→ EXERCISE DIRECTIONS: Only one stretch of the data below is wanted: the lines from the one with "Instagram (288, 1727)" through the one with "[Share on Twitter/X] (92, 2207)", repeated exactly.

→ RECORDS PROVIDED:
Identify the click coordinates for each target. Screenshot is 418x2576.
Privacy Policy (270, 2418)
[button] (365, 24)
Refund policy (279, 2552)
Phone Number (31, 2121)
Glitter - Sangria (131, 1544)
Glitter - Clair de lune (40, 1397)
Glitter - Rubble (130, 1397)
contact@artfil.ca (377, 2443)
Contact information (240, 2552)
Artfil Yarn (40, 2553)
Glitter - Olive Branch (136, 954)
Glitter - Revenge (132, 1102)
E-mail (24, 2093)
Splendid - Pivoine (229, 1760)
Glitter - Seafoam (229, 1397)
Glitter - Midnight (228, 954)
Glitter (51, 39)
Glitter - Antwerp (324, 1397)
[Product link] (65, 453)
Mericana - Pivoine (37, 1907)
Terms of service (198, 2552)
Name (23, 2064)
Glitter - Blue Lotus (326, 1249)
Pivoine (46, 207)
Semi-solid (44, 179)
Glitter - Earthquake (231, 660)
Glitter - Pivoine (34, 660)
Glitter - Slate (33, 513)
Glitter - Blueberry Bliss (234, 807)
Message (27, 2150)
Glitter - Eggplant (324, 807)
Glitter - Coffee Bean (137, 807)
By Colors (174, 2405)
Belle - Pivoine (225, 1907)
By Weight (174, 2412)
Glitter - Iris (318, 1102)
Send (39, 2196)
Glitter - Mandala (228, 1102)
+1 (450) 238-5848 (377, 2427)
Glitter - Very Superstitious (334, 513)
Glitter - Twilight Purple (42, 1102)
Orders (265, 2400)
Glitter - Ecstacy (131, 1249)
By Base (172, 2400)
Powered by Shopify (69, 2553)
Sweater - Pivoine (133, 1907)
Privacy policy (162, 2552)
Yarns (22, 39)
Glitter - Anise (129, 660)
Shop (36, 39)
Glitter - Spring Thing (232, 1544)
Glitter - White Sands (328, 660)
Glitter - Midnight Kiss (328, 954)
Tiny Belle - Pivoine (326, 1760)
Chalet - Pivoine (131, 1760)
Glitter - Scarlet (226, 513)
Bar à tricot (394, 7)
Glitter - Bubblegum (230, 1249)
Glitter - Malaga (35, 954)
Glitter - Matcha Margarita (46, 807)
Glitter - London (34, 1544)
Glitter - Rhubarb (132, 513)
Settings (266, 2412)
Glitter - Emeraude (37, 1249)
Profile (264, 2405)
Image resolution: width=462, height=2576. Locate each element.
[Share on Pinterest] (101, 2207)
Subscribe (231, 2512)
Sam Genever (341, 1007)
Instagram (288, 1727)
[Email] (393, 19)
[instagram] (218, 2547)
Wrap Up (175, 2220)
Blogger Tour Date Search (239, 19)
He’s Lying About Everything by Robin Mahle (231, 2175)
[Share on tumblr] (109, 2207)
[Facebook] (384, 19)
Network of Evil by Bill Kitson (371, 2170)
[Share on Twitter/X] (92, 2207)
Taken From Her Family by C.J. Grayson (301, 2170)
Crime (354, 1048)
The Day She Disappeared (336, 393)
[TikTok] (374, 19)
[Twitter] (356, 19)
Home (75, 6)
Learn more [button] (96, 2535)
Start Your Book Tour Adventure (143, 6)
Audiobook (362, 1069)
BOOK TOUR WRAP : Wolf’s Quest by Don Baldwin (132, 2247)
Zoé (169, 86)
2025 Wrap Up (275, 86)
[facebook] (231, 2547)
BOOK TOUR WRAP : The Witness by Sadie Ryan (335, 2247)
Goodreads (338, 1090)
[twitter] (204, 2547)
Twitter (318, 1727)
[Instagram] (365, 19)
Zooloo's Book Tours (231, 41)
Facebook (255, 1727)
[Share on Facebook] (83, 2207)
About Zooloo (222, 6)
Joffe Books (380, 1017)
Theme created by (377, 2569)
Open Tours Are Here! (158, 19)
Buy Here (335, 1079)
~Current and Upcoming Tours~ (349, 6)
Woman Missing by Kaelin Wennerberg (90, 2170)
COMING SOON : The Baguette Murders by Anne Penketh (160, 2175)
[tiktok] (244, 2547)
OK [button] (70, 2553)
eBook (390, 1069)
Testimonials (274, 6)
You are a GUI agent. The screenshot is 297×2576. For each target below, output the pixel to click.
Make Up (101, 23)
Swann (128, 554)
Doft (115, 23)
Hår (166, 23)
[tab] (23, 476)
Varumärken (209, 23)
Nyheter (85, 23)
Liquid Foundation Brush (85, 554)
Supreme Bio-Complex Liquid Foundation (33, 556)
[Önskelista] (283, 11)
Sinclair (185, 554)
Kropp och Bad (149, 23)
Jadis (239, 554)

→ OUTPUT OF THE EXERCISE:
Instagram (288, 1727)
[Email] (393, 19)
[instagram] (218, 2547)
Wrap Up (175, 2220)
Blogger Tour Date Search (239, 19)
He’s Lying About Everything by Robin Mahle (231, 2175)
[Share on tumblr] (109, 2207)
[Facebook] (384, 19)
Network of Evil by Bill Kitson (371, 2170)
[Share on Twitter/X] (92, 2207)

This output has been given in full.